David suspected he knew the answer but asked anyway. “When was that?”
“I had a talk with Jenny Wallace in her office,” said Cross, “shortly before the Fourth of July holiday. Two or three days before.”
“This past summer?”
“No, a year ago. About eight months after we moved.”
“And what did you say?”
“I told her about all the texts, the phone calls, the e-mails. And that Amanda had shown up at our house that weekend with an overnight bag. Jenny was shocked—she thought the sleepover was planned. She’d brought Amanda to the house on a Friday right after school got out, and picked her up Monday. I didn’t say anything when she picked her up, but that weekend was hell for Maddie.”
He looked at his daughter.
She said, “I realized that Amanda wanted to be just like me. I mean, we always liked the same things, but when I came here, I started doing other things, you know? Like I always liked soccer, but Amanda didn’t so I never played. Here I made my high school team. And then she said she was going to play soccer, too—and I know she hated it. And then we played music, and she’d say she didn’t like something, and then when I said I did, she said she did, too. It was … weird. And sort of creepy.”
“My other daughter Kristen is the one who told me the truth,” Cross said, “and then I had that talk with Jenny.

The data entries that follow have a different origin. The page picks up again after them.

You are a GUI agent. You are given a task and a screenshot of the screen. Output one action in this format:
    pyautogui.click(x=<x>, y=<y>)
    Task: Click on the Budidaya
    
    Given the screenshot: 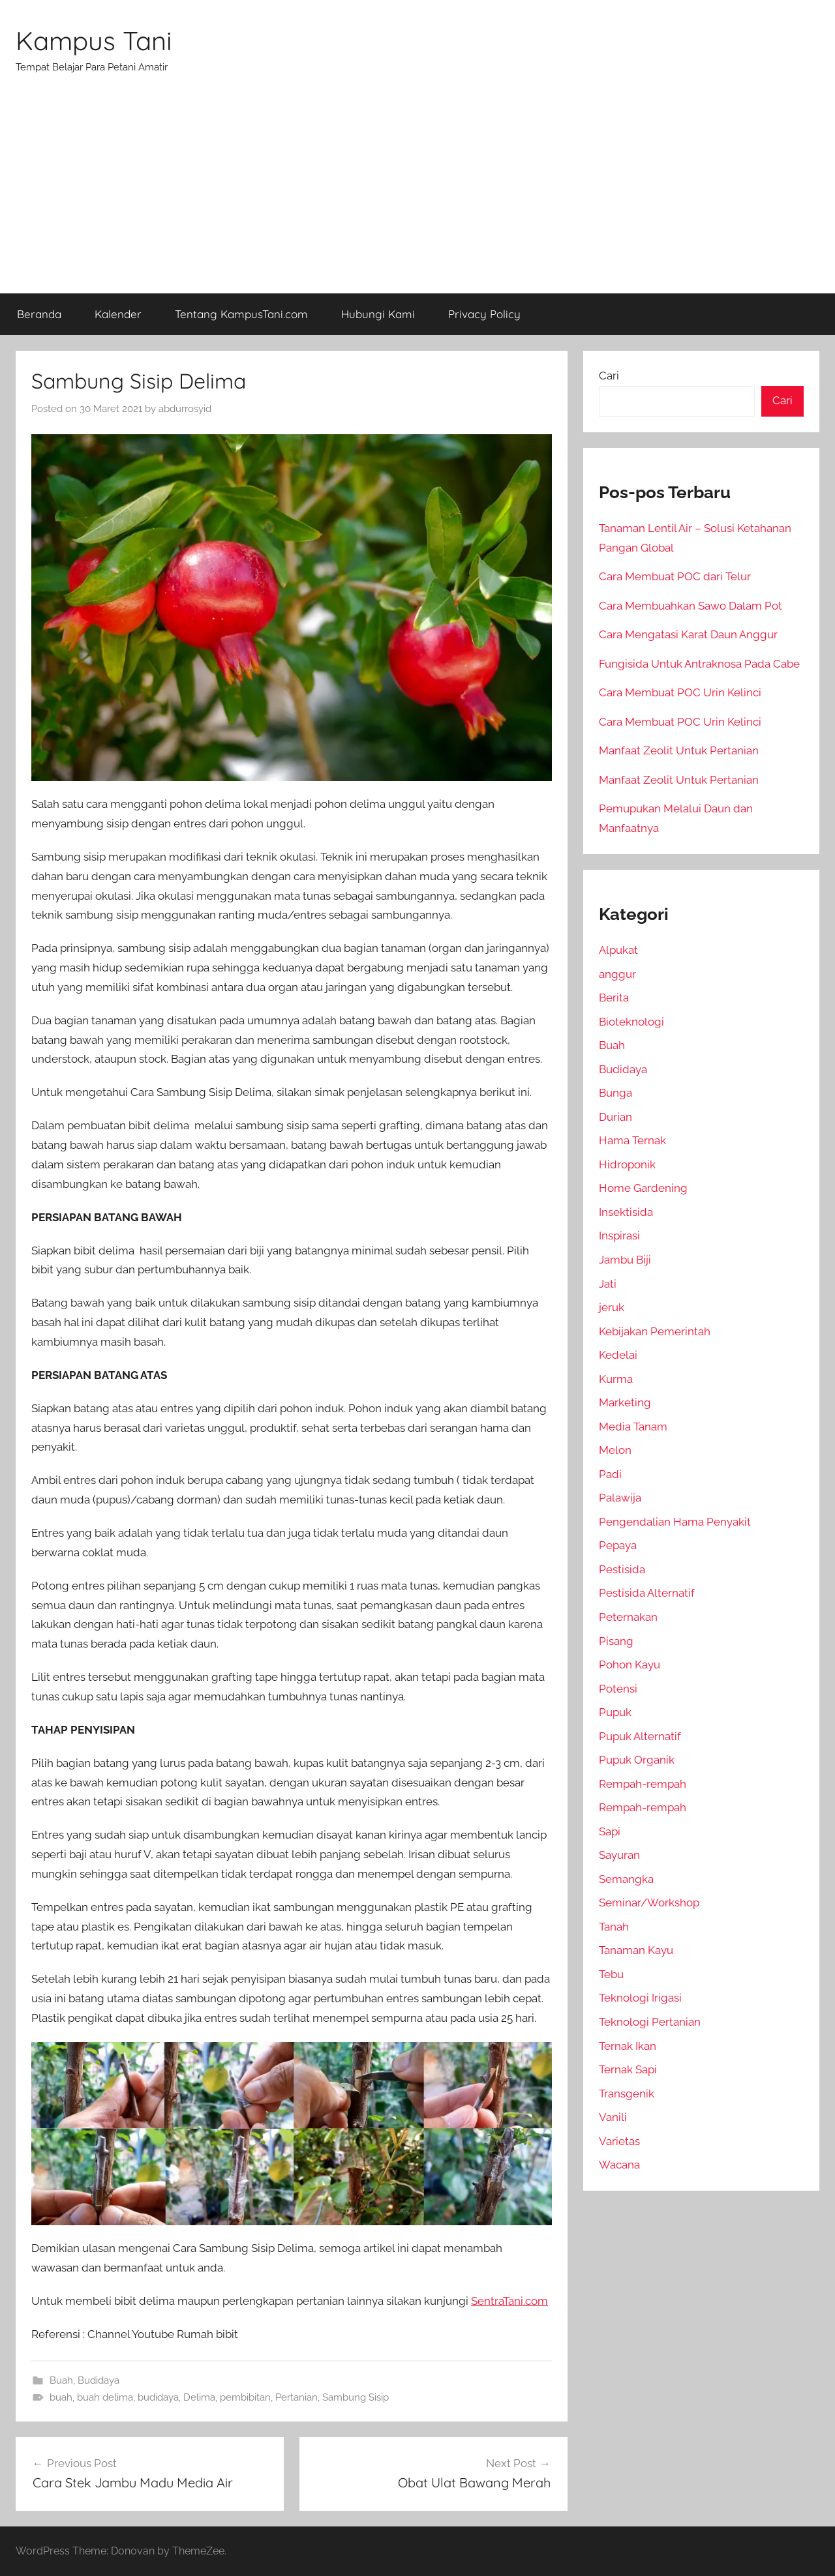 What is the action you would take?
    pyautogui.click(x=98, y=2380)
    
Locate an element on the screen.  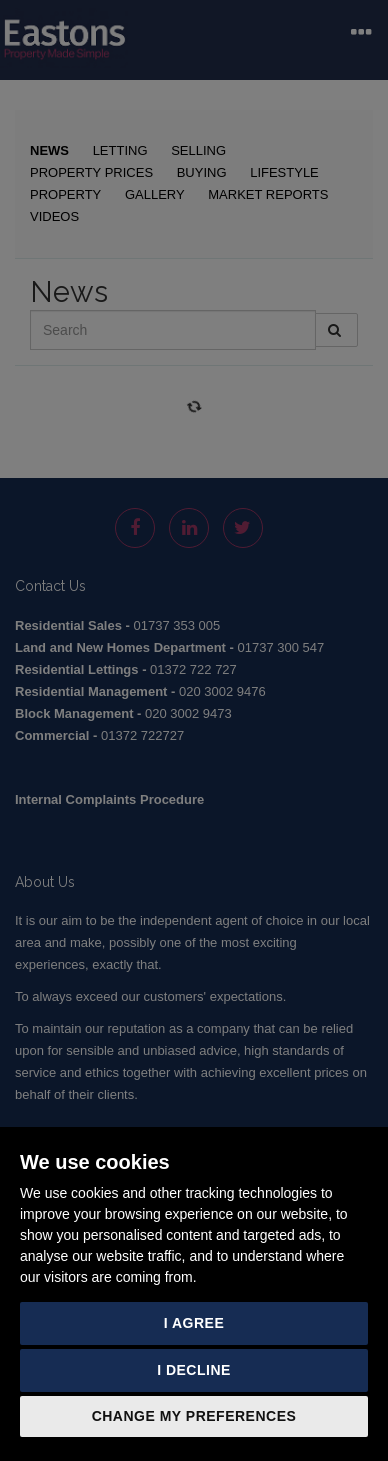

The night after, Jenny called back and said she’d spoken with Amanda, that she was upset because she didn’t realize she’d done anything wrong, but she understands. And that was the end of it.”
“She never called me again,” Maddie said.
Max sat with Austin on a bench while Grace escorted Jenny down the hall.
“I don’t feel any better,” Austin said.
“You will. Lying only helps in the short term, to keep you out of immediate trouble.”
“I wasn’t trying to protect me.”
“You were protecting Tommy. I understand, but eventually, the truth comes out. It always does.”
“If I never wrote that damn letter for Tommy, none of this would have happened.”
“Maybe. Maybe not. Someone killed your sister.”
“It could have been an accident. If I had told the truth from the beginning, they wouldn’t have thought she was murdered by anyone.”